漢方治療とは 漢方薬と民間薬

漢方治療では、患者さんによって、同じ病名なのに別の漢方薬が処方される場合があります。これは患者さんの心身の状態に合わせて、病気や心身の状態を改善しようとするためです。病気を治療するのでなく、患者さんを治療する、これが漢方の治療方針です。

民間薬

民間薬(薬草)とは、厳しい法則や制限があまりなく、ドクダミのように1種類で使用される生薬類のことを言います。民間薬は、生薬が病気に合えば、高い効果を発揮することもあります。その反面、自己流で服用している場合などは、病気とうまく適合せずにあまり効果がない場合もあります。

漢方薬

漢方薬とは、複数の生薬を混ぜ合わせて使われる生薬類です。漢方薬は、一つの生薬だけ用いても漢方薬とは呼べません。何種類かの生薬を決められた分量や比率で混ぜ合わせ、決められた方法で煎じて飲むことで、初めて漢方薬と呼ぶことができます。混ぜる生薬の種類や分量、服用のタイミングや方法などに法則や制限があります。

生薬

生薬(しょうやく)とは、天然の動植物や鉱物をあまり手を加えずに、蓄えて、薬用として使用するものを指します。現在では生薬のほとんどが植物性のものが使われています。

課題の要件: 漢方治療についての文章で、1種類で使用される民間薬の例として挙げられている生薬は何ですか。

与えられた情報:
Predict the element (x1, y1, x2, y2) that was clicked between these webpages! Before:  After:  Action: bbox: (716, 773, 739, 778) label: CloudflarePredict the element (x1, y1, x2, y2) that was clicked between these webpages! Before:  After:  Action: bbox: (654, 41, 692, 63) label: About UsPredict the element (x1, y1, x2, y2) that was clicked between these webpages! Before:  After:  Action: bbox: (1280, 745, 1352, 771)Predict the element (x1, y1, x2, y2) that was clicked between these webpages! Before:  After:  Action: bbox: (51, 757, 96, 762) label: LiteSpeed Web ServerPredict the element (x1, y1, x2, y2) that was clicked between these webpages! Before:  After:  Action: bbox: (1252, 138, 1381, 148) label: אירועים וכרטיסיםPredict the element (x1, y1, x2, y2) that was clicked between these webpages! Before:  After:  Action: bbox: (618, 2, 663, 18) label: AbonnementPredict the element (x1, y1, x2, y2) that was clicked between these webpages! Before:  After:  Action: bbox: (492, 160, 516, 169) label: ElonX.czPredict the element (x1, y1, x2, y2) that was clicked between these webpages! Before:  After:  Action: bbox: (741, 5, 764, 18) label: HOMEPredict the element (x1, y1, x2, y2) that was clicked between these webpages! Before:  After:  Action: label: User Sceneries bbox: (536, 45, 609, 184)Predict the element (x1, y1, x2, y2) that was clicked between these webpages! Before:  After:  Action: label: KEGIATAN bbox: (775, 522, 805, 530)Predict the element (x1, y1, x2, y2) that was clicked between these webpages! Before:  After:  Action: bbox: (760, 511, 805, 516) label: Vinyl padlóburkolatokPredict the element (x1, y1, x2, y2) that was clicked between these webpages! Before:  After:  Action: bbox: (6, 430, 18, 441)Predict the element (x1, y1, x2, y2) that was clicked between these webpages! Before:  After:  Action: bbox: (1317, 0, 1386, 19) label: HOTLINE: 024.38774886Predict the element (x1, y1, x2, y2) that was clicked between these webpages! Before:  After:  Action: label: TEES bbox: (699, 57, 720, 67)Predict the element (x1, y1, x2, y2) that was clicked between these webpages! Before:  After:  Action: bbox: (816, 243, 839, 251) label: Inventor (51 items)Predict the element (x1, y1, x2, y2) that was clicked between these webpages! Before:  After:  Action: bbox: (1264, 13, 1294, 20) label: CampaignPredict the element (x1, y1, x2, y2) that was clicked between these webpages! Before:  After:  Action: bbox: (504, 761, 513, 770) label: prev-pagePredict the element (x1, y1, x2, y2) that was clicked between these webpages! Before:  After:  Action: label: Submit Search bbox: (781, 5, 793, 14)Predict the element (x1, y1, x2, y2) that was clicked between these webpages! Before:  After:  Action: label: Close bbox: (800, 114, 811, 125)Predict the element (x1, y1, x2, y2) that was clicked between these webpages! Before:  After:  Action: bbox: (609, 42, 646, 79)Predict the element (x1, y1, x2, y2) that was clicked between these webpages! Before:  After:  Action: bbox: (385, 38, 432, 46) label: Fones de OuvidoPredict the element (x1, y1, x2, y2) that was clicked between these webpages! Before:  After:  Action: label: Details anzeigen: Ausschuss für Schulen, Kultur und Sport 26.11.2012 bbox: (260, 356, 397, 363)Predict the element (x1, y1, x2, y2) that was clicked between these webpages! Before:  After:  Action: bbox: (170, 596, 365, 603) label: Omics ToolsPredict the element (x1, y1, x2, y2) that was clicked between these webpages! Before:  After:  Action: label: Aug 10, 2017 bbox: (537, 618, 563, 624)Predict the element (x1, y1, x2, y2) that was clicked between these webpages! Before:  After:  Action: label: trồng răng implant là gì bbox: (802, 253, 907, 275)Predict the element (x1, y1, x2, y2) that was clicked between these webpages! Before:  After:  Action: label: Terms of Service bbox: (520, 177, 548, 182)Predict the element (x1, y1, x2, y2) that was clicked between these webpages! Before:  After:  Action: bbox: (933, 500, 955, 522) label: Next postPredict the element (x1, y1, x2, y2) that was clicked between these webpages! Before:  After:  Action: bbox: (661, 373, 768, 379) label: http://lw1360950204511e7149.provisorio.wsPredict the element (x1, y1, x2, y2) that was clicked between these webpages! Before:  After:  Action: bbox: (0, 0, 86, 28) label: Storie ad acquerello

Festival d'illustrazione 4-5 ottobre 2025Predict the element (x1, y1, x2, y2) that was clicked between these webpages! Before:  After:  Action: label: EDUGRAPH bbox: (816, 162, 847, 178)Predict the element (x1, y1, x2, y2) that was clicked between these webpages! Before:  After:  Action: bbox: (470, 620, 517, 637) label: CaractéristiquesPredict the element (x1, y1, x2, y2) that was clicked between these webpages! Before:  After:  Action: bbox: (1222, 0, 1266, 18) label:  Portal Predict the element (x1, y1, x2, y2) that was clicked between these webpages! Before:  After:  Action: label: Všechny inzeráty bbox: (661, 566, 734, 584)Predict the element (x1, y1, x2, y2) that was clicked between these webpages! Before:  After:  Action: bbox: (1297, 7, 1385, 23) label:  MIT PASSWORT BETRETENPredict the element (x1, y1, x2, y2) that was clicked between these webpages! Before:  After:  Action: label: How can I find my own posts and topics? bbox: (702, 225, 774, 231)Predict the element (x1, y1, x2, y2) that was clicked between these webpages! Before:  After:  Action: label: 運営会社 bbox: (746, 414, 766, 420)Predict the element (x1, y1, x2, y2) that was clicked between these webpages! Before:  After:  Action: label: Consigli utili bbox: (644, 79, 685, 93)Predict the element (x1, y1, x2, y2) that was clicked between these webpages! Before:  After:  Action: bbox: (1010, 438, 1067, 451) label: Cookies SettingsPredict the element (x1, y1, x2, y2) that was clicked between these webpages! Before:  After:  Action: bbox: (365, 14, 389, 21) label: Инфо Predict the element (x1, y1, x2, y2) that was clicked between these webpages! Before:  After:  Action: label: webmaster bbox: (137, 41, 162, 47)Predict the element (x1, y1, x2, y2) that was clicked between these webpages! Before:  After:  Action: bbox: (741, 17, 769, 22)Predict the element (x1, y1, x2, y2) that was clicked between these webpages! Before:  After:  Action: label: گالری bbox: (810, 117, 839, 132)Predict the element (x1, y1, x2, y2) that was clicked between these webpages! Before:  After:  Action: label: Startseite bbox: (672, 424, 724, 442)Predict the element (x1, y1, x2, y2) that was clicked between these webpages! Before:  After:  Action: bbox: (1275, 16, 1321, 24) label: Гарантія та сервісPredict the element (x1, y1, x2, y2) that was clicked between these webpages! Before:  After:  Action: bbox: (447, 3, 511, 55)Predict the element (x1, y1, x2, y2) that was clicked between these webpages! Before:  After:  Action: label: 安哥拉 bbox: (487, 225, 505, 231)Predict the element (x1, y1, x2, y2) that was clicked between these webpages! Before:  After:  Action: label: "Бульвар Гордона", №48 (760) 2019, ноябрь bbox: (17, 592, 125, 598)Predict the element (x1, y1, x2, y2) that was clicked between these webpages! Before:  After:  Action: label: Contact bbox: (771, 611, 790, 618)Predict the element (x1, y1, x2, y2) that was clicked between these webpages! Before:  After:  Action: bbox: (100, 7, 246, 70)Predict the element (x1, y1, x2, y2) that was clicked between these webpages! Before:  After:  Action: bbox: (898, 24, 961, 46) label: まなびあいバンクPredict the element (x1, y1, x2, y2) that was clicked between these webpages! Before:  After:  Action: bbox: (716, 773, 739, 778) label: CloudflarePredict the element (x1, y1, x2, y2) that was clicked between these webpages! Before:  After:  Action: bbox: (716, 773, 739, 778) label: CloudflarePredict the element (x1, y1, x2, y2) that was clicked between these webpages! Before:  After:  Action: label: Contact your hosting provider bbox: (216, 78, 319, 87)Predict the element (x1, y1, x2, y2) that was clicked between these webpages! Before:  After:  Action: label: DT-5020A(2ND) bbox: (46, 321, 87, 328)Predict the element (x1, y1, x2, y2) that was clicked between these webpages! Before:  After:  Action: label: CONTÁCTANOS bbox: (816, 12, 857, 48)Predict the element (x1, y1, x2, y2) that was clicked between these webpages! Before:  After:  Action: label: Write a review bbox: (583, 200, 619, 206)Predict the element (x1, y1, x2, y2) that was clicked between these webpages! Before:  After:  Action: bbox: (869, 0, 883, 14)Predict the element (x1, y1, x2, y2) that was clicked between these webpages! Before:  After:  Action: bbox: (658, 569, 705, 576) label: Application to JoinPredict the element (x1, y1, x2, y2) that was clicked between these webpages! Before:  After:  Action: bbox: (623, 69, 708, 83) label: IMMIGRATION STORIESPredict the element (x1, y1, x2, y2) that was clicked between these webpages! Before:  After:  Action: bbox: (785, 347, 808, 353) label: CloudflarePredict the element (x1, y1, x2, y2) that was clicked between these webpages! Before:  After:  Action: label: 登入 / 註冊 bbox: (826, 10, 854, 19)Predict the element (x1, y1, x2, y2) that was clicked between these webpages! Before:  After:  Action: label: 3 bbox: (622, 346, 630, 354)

この問題の解答: ドクダミです。